Defendant only objected to one of the prosecutor's comments in summation that she now claims requires a reversal of her conviction. That comment related to the State's evidence that defendant told the other occupants of her car to lie to the police about the assault and then went to the police station herself. The prosecutor argued to the jury:

Then what does [defendant] do?

Gets in the car with everyone, hey, let's go -- all go to the police station and tell them she attacks her. Let's shift the burden. She did it, not us.

And you know what they do?

Not me. You do it.

So she goes to the police station.

She's at the police station. God forbid, she could be anywhere else, but then, again, the circle is not complete and wants you to believe if I am there, then maybe I didn't do it, what these people said I.

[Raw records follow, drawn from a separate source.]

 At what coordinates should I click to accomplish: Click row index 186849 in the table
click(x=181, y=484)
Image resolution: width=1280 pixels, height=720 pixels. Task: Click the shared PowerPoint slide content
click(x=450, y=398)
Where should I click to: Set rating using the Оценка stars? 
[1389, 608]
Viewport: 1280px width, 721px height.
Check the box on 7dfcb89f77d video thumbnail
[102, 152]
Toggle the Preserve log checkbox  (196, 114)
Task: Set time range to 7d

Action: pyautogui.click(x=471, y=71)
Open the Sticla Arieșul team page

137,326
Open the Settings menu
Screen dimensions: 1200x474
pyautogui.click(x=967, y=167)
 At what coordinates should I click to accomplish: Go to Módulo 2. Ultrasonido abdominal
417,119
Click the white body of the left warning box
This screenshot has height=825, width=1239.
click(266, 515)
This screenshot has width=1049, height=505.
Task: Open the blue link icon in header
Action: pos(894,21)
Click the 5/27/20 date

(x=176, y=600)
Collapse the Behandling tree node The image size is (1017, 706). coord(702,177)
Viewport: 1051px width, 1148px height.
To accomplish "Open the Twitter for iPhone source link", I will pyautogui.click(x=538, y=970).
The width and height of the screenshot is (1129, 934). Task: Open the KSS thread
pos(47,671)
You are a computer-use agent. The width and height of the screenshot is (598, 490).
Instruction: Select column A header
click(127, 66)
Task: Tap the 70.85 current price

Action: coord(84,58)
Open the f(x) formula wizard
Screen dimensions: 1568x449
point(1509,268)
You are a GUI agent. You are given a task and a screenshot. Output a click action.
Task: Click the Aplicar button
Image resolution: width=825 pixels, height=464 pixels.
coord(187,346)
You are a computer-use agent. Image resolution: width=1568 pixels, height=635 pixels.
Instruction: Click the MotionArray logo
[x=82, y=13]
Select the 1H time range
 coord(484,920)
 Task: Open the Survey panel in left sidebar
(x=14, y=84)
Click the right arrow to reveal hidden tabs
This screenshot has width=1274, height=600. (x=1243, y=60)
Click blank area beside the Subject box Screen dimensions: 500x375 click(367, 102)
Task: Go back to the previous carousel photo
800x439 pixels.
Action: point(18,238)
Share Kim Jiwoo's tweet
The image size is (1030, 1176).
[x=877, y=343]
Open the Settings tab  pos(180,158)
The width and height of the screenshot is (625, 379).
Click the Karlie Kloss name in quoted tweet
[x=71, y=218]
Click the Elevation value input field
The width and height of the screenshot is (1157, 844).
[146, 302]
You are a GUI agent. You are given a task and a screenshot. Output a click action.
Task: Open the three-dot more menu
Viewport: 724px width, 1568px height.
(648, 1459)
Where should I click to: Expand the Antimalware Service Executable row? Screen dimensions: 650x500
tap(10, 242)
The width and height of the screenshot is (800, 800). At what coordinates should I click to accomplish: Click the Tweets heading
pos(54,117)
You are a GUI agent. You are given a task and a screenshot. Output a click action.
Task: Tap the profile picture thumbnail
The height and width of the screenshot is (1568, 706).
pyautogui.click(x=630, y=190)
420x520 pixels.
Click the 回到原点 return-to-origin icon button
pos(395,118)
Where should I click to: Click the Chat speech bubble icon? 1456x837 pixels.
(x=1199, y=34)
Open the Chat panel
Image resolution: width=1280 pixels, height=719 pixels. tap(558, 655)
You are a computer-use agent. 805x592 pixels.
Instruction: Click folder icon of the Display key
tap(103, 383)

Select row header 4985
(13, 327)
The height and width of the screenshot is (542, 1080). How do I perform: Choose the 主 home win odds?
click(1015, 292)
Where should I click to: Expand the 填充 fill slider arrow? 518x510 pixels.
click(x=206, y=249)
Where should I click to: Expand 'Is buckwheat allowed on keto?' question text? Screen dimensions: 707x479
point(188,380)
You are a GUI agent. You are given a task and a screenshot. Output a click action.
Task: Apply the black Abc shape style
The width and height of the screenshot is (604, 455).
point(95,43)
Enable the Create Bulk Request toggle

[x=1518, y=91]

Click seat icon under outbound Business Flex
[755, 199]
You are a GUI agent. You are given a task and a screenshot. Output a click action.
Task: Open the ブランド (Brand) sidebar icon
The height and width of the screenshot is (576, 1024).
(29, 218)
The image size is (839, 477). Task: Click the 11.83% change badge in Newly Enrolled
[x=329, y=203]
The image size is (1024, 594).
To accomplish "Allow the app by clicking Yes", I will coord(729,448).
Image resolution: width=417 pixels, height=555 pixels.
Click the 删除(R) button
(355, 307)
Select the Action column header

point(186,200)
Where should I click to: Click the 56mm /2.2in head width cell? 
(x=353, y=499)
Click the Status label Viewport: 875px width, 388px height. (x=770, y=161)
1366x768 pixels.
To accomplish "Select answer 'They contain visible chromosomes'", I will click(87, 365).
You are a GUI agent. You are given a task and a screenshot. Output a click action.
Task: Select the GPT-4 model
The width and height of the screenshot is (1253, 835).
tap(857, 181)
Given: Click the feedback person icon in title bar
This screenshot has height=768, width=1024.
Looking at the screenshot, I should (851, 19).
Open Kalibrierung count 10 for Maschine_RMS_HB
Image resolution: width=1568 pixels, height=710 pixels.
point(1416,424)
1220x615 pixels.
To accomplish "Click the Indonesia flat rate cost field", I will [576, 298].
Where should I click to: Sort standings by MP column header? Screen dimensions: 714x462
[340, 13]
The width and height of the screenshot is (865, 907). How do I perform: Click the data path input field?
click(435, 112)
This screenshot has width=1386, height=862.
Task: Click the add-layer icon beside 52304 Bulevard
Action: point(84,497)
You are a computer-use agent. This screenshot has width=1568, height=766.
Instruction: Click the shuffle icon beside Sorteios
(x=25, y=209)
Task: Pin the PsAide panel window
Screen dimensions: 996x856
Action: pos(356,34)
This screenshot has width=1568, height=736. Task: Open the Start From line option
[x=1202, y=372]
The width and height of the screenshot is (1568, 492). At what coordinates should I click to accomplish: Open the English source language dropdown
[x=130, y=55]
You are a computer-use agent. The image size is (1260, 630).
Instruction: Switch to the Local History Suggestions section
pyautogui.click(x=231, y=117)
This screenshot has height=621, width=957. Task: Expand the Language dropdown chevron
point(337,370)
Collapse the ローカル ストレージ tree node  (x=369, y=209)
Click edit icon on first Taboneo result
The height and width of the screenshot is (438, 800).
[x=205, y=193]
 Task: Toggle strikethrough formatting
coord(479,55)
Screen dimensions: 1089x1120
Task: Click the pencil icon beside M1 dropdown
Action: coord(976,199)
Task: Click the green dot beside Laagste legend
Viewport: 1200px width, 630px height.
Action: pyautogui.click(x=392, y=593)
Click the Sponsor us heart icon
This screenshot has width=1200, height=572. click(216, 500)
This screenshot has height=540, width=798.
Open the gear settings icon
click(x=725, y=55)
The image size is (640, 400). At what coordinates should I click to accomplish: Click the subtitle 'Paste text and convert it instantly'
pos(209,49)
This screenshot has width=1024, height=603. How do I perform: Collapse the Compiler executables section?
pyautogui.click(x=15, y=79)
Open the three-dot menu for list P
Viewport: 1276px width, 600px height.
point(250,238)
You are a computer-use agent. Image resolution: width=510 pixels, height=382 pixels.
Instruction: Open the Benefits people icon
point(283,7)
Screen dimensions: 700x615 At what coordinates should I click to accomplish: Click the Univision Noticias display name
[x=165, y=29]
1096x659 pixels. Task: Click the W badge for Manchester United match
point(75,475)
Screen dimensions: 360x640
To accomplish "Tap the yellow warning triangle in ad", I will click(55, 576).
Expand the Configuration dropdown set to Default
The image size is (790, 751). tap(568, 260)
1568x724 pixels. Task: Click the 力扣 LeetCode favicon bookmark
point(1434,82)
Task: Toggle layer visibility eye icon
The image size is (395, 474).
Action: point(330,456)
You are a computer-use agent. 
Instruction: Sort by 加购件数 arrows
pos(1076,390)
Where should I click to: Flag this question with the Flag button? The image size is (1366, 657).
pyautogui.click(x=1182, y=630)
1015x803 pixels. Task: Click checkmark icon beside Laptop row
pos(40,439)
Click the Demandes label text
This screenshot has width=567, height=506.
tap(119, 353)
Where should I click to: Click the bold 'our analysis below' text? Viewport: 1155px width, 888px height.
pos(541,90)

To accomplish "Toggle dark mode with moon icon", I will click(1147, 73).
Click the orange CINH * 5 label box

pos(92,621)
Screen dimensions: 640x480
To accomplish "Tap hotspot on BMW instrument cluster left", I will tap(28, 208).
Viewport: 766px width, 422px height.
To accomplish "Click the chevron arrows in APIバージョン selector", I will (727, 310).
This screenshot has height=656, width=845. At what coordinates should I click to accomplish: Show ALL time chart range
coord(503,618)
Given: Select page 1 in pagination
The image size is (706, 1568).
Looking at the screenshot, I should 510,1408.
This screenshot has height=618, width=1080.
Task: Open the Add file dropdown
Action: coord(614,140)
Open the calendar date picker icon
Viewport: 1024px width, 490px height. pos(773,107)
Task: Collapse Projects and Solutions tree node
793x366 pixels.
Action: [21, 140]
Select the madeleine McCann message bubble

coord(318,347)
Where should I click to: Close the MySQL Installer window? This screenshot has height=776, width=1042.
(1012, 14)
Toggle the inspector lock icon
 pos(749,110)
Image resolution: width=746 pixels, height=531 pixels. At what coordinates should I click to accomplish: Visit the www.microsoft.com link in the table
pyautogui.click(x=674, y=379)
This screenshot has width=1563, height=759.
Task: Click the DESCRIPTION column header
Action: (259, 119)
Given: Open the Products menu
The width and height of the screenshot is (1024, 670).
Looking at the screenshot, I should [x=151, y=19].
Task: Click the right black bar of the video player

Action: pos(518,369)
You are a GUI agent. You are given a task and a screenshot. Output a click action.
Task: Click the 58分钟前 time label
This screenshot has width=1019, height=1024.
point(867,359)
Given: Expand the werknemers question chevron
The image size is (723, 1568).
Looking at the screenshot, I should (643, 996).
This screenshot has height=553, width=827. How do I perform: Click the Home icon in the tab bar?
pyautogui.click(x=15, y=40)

Defendant argues that this part of the prosecutor's summation "referred to details of the police report made by [defendant] that were not in evidence[,]" based on the prosecutor's in limine motion to exclude that report as hearsay. However, the prosecutor did not directly assert that defendant told the police the victim was the one responsible for the melee, and the prosecutor's statement that defendant "wants you to believe if I am there [i.e., at the police station], then maybe I didn't do it . . . [h]olds no water" could have been understood as an attack upon defendant's alibi defense, emphasized in defense counsel's summation, that defendant was at the police station at the time of the assault. In any event, the trial court gave the jury an appropriate curative instruction regarding the prosecutor's comment:

In the prosecutor's summation yesterday he had mentioned that the defendant, Keona Lane, went to Police Headquarters, and he specified for specific reason[s]. But there was no testimony presented as to why Keona Lane actually went to Police Headquarters at that time in the morning.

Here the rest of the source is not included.